• _Problem details_:
Whenever the word "will" occurs in a line of the material below, that line is counted. Report only the count.

• _Task data_:
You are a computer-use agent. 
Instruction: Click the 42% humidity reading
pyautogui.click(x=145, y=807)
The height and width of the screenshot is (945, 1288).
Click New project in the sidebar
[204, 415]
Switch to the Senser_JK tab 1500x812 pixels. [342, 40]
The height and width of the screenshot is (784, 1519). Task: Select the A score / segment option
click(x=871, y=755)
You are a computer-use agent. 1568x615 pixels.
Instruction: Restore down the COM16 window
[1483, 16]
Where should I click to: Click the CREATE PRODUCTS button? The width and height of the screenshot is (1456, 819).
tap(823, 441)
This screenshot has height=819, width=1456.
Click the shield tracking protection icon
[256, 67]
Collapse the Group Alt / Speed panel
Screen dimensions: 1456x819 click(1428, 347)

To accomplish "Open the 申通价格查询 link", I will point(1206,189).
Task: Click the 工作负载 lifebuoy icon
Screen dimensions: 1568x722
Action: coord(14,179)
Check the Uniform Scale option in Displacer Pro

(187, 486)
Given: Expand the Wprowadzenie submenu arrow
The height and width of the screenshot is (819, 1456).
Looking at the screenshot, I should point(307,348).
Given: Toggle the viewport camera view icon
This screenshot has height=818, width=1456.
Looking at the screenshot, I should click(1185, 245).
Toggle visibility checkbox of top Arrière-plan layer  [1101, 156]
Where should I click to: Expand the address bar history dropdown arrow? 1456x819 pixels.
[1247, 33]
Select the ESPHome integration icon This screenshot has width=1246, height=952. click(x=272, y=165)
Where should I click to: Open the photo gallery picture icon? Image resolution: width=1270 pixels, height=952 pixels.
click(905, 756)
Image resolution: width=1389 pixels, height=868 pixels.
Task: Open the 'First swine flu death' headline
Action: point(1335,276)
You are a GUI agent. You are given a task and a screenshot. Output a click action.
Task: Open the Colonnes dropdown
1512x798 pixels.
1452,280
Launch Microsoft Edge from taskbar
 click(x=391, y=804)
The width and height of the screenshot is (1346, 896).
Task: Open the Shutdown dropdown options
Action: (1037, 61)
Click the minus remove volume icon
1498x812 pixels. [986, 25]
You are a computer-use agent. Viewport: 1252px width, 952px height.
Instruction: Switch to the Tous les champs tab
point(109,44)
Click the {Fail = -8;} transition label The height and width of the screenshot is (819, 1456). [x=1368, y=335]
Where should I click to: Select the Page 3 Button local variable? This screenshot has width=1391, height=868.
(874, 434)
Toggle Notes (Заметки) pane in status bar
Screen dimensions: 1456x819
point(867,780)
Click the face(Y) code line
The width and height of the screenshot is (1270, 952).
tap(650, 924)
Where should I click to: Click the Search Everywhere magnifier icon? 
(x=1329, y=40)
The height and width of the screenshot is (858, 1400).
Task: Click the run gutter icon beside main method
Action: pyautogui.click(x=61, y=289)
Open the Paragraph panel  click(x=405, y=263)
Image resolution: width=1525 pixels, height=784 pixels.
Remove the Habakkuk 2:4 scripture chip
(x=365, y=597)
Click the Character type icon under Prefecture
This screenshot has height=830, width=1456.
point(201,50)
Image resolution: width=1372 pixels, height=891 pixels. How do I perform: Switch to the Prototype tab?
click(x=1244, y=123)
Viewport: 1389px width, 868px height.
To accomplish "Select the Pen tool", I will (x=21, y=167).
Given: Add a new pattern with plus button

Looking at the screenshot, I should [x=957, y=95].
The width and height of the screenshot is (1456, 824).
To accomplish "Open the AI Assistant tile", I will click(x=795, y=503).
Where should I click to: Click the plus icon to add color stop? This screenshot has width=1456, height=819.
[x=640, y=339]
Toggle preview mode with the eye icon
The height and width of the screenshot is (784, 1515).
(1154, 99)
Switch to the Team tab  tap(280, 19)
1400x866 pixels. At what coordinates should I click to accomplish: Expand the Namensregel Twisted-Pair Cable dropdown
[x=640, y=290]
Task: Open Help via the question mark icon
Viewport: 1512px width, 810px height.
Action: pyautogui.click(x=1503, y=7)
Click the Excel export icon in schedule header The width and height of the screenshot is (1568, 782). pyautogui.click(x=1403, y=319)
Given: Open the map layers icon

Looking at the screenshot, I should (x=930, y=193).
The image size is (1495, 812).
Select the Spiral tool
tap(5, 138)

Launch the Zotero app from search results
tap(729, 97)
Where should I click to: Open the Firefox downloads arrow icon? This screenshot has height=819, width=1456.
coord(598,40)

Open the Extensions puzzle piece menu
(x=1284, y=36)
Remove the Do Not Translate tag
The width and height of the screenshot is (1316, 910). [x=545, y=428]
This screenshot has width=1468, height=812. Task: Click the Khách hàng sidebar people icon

• _Worked solution_:
3